* Assignment: Check each line of the entries. Copy the ones that contain the string "will".

* Pixel coordinate grounding data:

——

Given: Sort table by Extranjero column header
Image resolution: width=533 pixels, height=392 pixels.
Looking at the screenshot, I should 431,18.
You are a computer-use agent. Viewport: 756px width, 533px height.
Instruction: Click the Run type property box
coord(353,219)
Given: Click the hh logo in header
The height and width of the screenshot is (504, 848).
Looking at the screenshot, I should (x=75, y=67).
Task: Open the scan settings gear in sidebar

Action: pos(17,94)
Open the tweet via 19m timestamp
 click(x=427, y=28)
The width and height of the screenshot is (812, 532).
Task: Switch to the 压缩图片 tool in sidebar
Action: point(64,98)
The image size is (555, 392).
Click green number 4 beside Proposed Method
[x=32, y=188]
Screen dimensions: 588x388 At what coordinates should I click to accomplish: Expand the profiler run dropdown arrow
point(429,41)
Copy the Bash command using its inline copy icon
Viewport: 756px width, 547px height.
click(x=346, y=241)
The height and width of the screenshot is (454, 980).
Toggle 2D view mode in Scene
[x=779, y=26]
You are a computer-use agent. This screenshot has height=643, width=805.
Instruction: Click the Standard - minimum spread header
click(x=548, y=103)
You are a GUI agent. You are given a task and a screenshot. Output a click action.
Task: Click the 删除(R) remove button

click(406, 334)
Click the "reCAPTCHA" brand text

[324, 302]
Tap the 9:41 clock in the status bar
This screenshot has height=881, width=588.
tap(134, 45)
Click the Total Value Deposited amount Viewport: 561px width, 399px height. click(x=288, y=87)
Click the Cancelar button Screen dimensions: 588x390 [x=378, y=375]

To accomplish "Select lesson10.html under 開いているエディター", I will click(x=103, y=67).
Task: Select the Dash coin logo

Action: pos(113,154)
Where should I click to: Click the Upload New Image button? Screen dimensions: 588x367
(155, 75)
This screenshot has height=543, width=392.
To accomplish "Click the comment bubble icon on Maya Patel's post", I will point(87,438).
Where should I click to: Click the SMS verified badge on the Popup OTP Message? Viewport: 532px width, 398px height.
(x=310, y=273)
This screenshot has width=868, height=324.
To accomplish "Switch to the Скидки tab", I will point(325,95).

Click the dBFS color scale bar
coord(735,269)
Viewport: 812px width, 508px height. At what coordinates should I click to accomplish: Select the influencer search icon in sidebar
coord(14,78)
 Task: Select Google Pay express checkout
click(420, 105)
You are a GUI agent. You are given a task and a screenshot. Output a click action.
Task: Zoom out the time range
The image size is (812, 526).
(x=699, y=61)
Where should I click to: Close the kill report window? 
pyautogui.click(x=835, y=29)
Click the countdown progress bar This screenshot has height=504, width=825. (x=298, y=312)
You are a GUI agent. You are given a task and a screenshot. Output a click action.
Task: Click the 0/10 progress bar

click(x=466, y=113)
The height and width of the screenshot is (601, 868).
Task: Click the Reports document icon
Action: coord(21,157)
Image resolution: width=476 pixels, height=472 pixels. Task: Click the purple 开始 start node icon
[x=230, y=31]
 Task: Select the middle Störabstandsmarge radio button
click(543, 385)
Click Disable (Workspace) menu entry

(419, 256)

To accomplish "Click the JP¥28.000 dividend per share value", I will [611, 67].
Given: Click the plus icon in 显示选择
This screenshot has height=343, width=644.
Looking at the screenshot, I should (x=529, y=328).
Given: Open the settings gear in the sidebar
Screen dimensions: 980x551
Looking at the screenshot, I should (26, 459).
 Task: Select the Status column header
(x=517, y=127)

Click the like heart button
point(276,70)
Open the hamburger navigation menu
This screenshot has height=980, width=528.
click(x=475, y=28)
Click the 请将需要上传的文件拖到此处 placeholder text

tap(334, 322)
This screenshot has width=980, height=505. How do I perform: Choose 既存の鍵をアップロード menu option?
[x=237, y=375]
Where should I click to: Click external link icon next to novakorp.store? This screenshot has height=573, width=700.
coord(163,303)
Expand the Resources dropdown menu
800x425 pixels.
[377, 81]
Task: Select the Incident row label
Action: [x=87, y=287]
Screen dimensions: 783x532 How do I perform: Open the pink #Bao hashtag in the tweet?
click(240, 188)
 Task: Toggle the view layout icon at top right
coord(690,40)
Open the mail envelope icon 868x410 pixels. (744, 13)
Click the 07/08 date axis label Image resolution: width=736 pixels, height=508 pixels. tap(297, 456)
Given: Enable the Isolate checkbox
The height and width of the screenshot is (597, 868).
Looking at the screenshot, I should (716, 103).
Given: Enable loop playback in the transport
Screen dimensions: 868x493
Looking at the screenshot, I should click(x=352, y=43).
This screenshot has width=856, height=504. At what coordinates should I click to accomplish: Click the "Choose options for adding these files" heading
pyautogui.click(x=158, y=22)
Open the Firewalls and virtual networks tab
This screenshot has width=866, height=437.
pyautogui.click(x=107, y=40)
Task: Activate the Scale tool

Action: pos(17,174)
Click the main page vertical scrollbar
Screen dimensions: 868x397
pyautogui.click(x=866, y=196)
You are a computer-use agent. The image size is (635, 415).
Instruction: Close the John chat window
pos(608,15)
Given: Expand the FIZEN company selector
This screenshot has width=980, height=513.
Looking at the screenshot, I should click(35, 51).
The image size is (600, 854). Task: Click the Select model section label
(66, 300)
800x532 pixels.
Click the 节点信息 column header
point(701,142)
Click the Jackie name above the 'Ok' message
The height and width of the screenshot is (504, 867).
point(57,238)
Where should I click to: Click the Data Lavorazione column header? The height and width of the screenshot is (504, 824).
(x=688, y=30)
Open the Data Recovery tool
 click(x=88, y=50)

——

* Answer for this exercise:
To accomplish "Select lesson10.html under 開いているエディター", I will click(x=103, y=67).
To accomplish "Click the comment bubble icon on Maya Patel's post", I will point(87,438).
To accomplish "Switch to the Скидки tab", I will point(325,95).
To accomplish "Click the JP¥28.000 dividend per share value", I will [611, 67].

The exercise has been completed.